* [SOURCE DOCUMENT]
Probability Calculator
Solve compound probabilities, Bayes' theorem diagnostics, and binomial distributions. Convert rates to fractions and odds ratios.
Venn Diagram Overlap Visualization
Interactive Venn circles represent event space. Purple region outlines intersection set P(A ∩ B).
Step-by-step Mathematical Workings
Understanding Joint & Compound Probability
Probability represents the likelihood of an event occurring, bounded between 0 (impossible) and 1 (certain). When analyzing multiple events (Event A and Event B), their joint behavior depends on their mutual relationship:
- Independent Events: The occurrence of A does not alter the likelihood of B. Their intersection is: P(A ∩ B) = P(A) × P(B).
- Mutually Exclusive Events: The events cannot occur simultaneously. Their intersection is P(A ∩ B) = 0, and their union is simply P(A) + P(B).
- Dependent Events: The occurrence of A alters the likelihood of B. Their conditional probability is expressed via Bayes or custom intersections: P(A ∩ B) = P(A|B) × P(B).
Bayes' Theorem: Updating Beliefs
Bayes' Theorem updates the probability of a hypothesis (H) based on new evidence (E):
P(H|E) = [P(E|H) · P(H)] / P(E)

* [DATA LISTING]
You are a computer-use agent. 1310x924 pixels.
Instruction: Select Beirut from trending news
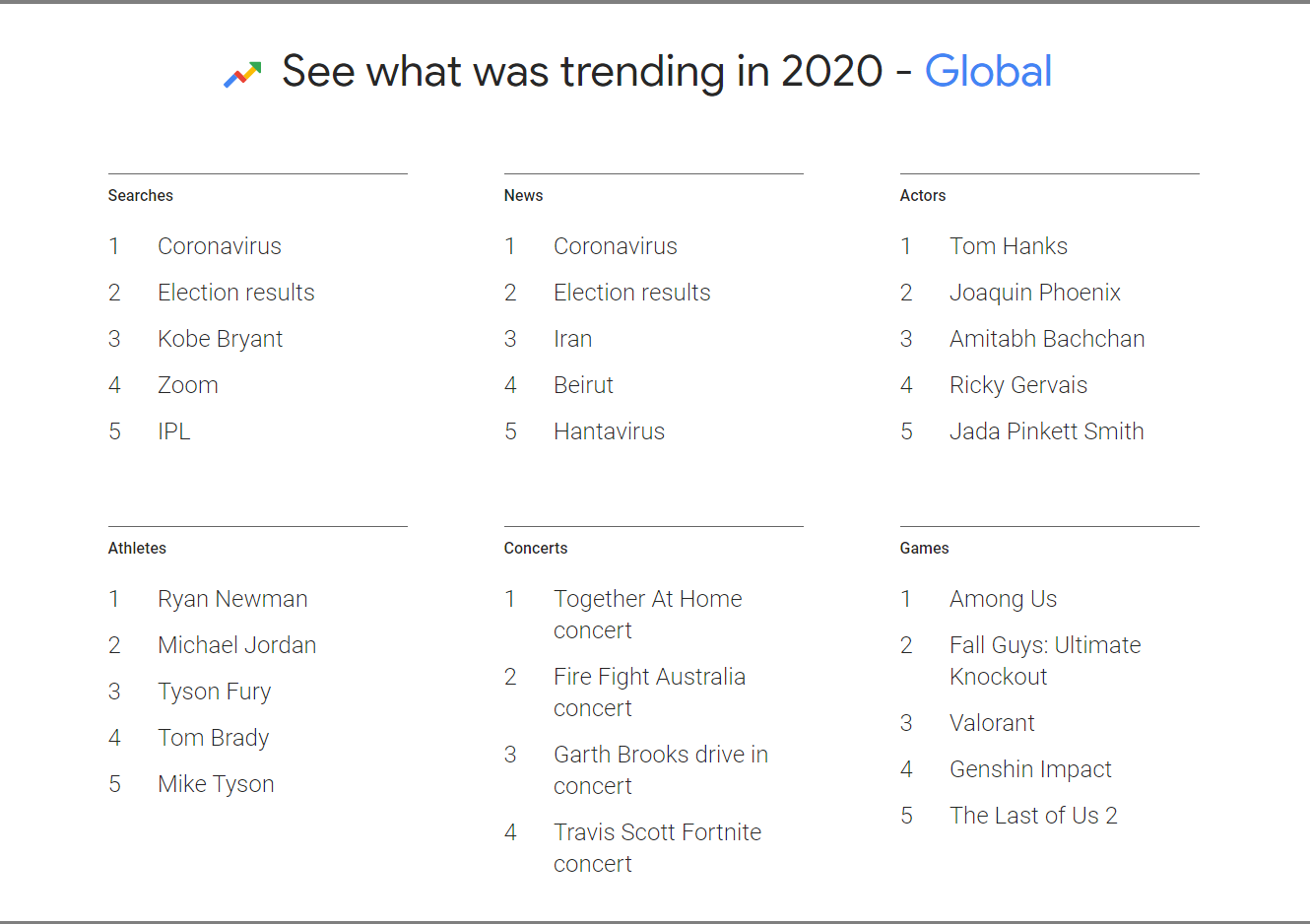click(583, 384)
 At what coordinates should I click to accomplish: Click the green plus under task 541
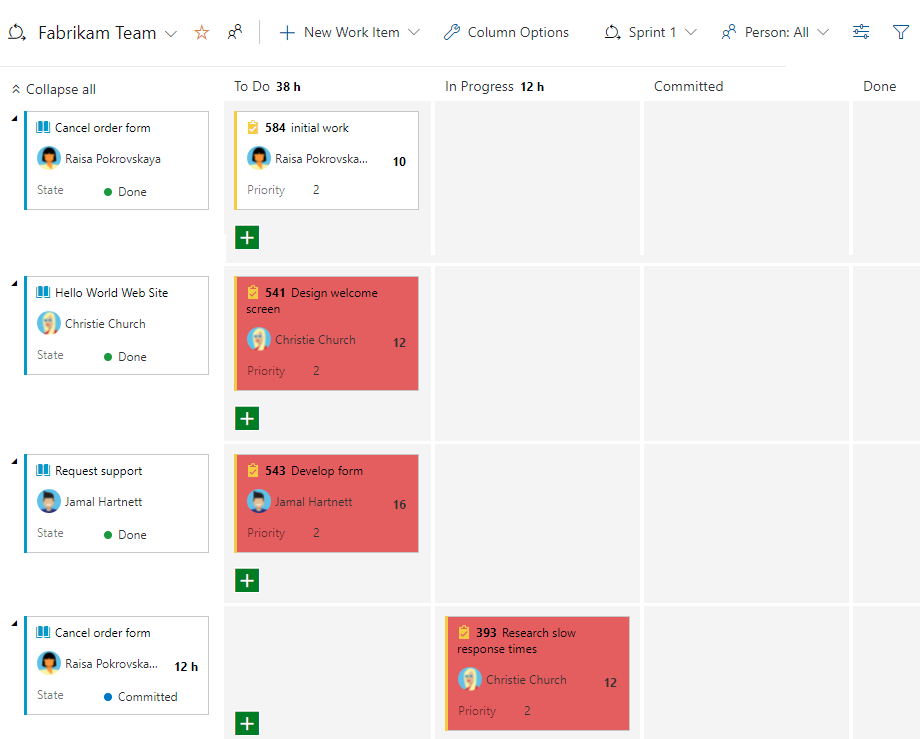[x=247, y=418]
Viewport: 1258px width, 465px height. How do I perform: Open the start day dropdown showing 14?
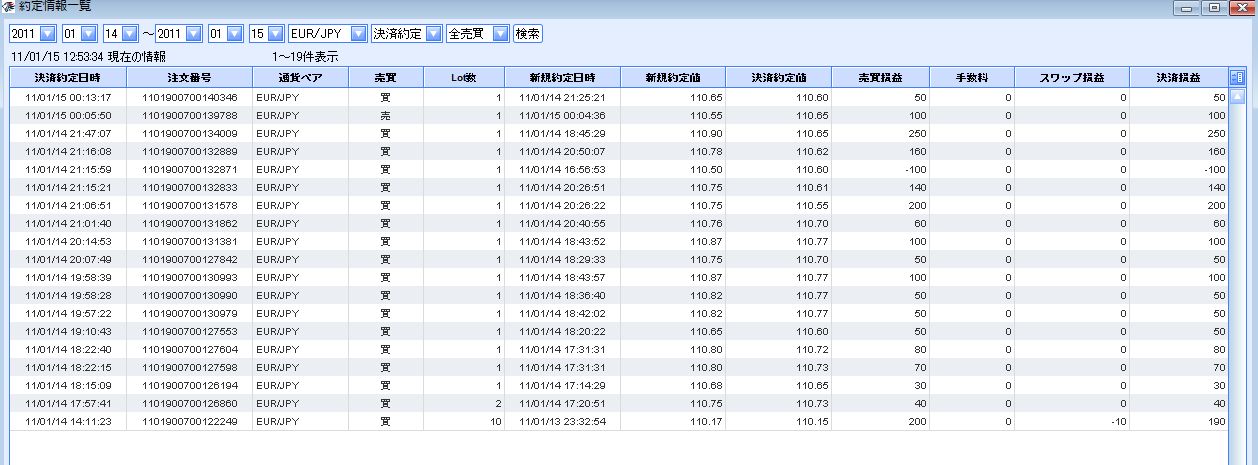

* [STUDY QUESTIONS]
#1 In the probability calculator text, what is the intersection of two mutually exclusive events?
#2 Write out the probability calculator text starting at "Step-by-step Mathematical Workings" and ending at "[P(E|H) · P(H)] / P(E)", replacing "likelihood" with "chance" each time it appears.
Rely only on the probability calculator text.

* [TASK-BY-TASK SOLUTIONS]
#1 P(A ∩ B) = 0.

#2
Step-by-step Mathematical Workings
Understanding Joint & Compound Probability
Probability represents the chance of an event occurring, bounded between 0 (impossible) and 1 (certain). When analyzing multiple events (Event A and Event B), their joint behavior depends on their mutual relationship:
- Independent Events: The occurrence of A does not alter the chance of B. Their intersection is: P(A ∩ B) = P(A) × P(B).
- Mutually Exclusive Events: The events cannot occur simultaneously. Their intersection is P(A ∩ B) = 0, and their union is simply P(A) + P(B).
- Dependent Events: The occurrence of A alters the chance of B. Their conditional probability is expressed via Bayes or custom intersections: P(A ∩ B) = P(A|B) × P(B).
Bayes' Theorem: Updating Beliefs
Bayes' Theorem updates the probability of a hypothesis (H) based on new evidence (E):
P(H|E) = [P(E|H) · P(H)] / P(E)